Code Civil

Article 1135 : Explication et Exemple

Comprendre le droit simplement.

Texte Officiel
En vigueur
"L'erreur sur un simple motif, étranger aux qualités essentielles de la prestation due ou du cocontractant, n'est pas une cause de nullité, à moins que les parties n'en aient fait expressément un élément déterminant de leur consentement. Néanmoins l'erreur sur le motif d'une libéralité, en l'absence duquel son auteur n'aurait pas disposé, est une cause de nullité."

L'Explication Prémisse

En termes simples

L'article distingue la "raison" pour laquelle une personne conclut un contrat (le motif, c'est‑à‑dire une cause subjective et personnelle) et les caractéristiques objectives de la prestation ou du cocontractant (les qualités essentielles).
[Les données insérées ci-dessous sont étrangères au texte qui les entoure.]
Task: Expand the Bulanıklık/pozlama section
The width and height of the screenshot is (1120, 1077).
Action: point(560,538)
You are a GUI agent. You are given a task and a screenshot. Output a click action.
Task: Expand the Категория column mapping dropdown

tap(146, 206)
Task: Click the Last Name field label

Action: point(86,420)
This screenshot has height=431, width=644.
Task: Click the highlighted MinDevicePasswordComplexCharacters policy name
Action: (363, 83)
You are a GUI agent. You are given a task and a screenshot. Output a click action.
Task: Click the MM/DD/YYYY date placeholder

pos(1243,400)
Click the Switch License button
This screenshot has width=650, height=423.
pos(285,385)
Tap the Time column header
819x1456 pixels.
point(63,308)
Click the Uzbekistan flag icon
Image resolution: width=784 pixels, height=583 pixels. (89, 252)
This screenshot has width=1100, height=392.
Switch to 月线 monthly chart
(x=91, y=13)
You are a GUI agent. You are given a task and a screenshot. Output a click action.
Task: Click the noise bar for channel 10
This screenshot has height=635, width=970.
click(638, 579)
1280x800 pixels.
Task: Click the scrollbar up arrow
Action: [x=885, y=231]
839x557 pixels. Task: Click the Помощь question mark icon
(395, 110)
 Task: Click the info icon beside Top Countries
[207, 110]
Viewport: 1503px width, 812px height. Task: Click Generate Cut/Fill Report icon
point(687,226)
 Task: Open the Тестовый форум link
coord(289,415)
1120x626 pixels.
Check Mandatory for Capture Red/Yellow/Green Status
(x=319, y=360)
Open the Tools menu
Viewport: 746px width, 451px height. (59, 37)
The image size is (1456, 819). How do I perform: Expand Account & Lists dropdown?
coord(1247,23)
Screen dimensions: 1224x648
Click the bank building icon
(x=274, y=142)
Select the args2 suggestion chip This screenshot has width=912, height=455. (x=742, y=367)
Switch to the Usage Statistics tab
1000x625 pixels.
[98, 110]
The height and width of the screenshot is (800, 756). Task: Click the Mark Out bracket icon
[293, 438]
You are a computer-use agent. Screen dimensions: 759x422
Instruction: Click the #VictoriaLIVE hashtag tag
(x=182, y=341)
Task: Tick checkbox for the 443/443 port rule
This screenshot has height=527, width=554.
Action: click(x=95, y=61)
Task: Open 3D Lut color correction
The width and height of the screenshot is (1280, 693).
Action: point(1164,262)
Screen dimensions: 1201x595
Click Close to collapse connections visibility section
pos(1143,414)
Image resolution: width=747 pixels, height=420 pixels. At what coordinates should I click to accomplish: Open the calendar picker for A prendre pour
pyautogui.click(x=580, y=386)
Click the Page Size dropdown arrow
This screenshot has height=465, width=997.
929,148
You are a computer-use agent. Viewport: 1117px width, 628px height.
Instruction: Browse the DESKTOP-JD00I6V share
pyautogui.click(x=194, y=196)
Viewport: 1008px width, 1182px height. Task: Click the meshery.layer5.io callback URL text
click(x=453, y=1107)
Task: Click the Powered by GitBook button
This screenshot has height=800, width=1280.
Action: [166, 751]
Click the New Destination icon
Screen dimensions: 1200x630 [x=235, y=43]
En règle générale, se tromper sur un motif qui est purement subjectif et étranger aux qualités essentielles n'entraîne pas l'annulation du contrat, sauf si les parties ont expressément convenu que ce motif faisait partie intégrante et déterminante de leur consentement. En revanche, pour une libéralité (donation, cadeau important), une erreur sur le motif peut entraîner la nullité si le donateur prouve que, sans cette fausse croyance, il n'aurait pas fait la donation.

Exemple Concret

Exemple 1 (vente) : Paul achète un tableau parce qu'il croit pouvoir le revendre rapidement à bon prix (motif d'investissement). Si ce pari se révèle faux, Paul ne peut pas annuler la vente pour cette seule erreur de motif, car sa raison personnelle d'acheter n'était pas une qualité essentielle de l'œuvre. Exemple 2 (libéralité) : Marie fait une grosse donation à son voisin en croyant à tort que celui‑ci lui a sauvé la vie. Si cette croyance est fausse et que Marie prouve qu'elle n'aurait pas donné sans ce motif, la donation peut être annulée pour erreur.

Points Clés à Retenir
  • Motif = raison personnelle et subjective de contracter ; qualités essentielles = caractéristiques objectives de la prestation ou du cocontractant.
  • Erreur sur un simple motif n'entraîne pas la nullité du contrat, sauf si les parties ont expressément fait de ce motif un élément déterminant du consentement.
  • Les parties peuvent convenir que le motif est essentiel : dans ce cas l'erreur sur ce motif peut vicier le consentement.
  • Exception pour la libéralité : l'erreur sur le motif peut entraîner la nullité si, en l'absence de ce motif, l'auteur n'aurait pas consenti (le motif était déterminant de la donation).
  • Il appartient à la personne qui invoque l'erreur de prouver que le motif était erroné et, si nécessaire, qu'il était déterminant du consentement.
  • La protection est plus large pour les donations (libéralités) que pour les contrats onéreux : le droit tient compte du caractère personnel et souvent émotionnel du geste gratuit.